How (not?) to speak to scientists about Jesus

Yes Mike, I’m aware that’s what you said.

Asking them if they think science can explain the world is a good question to ask, but not a good question to start with. There is an optimal time for asking questions like that and right at the start of the conversation is not it. Going in with all guns blazing is never a good idea and only ends up doing more harm than good. Just let the conversation flow naturally, get to know them first, and start asking questions such as this when it fits naturally into the discussion.

This may surprise you, but only a minority of scientists work in areas that concern big existential questions about the origin of the universe. Most scientists are working on subjects of more immediate concern.
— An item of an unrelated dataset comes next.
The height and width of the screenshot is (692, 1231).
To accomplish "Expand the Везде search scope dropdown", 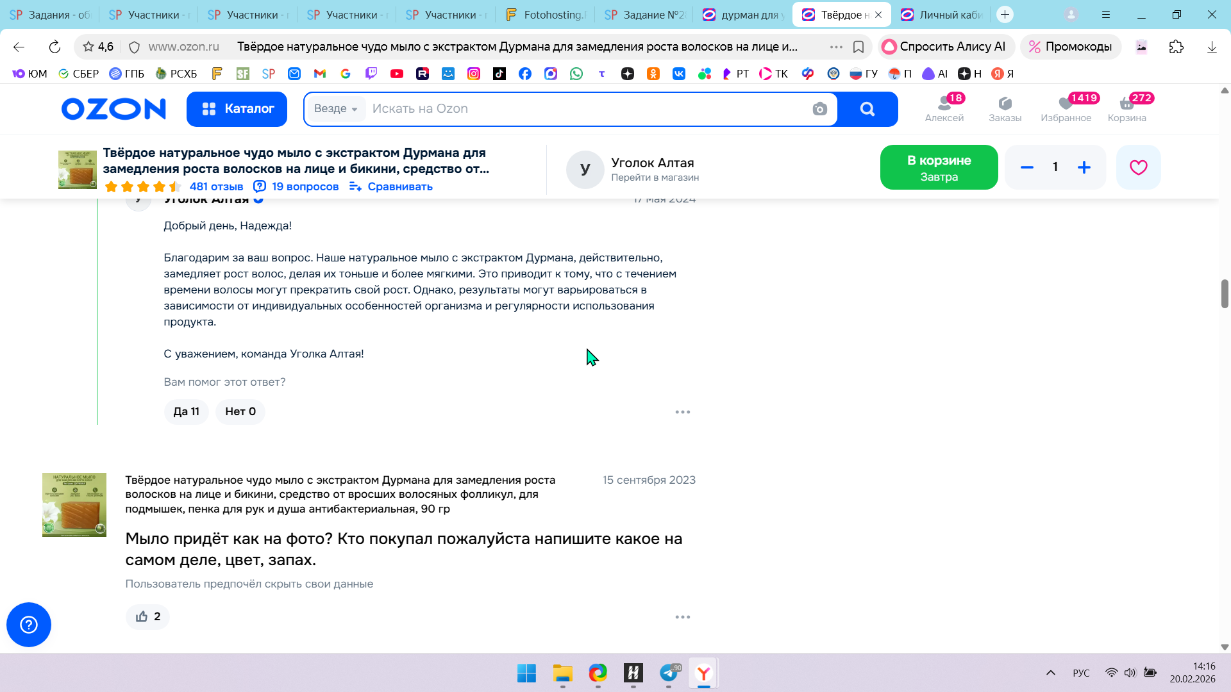I will [336, 109].
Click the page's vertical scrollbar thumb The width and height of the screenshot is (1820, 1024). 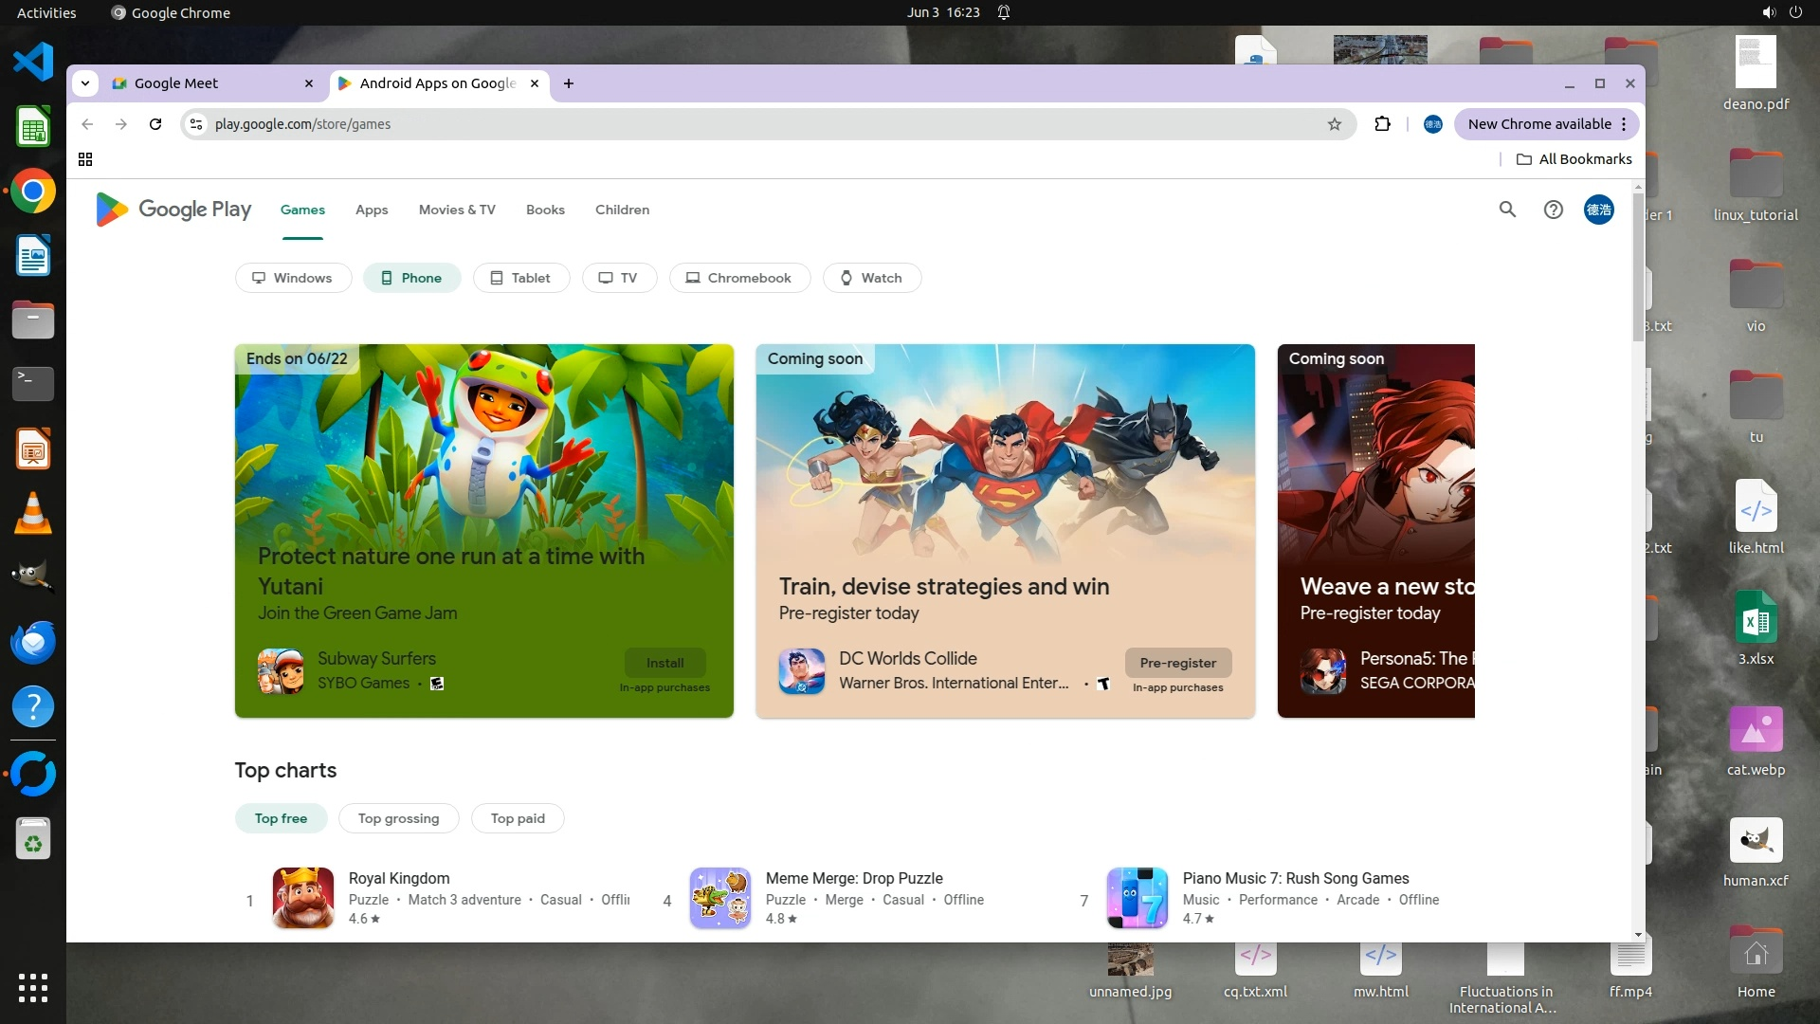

They may be researching conservation, or cancer, or superconductors, or artificial intelligence, or robotics, or energy sources, or Internet security. The latest theories about cosmology or what happened before the Big Bang or the nature of infinity will be interesting things that they might read about from time to time in this week’s New Scientist on the train on the way in to work, but once they get into the lab they’ll have other things to think about.

Thing is, some of these other subjects might be every bit as interesting to talk about, and even better conversation starters than deep philosophical ones. One good question to ask them at the moment is what we should make of artificial intelligence—ChatGPT and all that. It’s getting a lot of press at the moment with some people asking if we’re on the cusp of artificial general intelligence others asking if the robots are coming for their jobs, and others asking if they could end up being put to use in situations where they could cause a lot of damage (e.g. the military). Then there’s the question of whether any of these AIs could be considered conscious, and that leads on to questions about what is consciousness anyway. There are a lot of interesting discussions you could end up having if you headed off down that rabbit hole.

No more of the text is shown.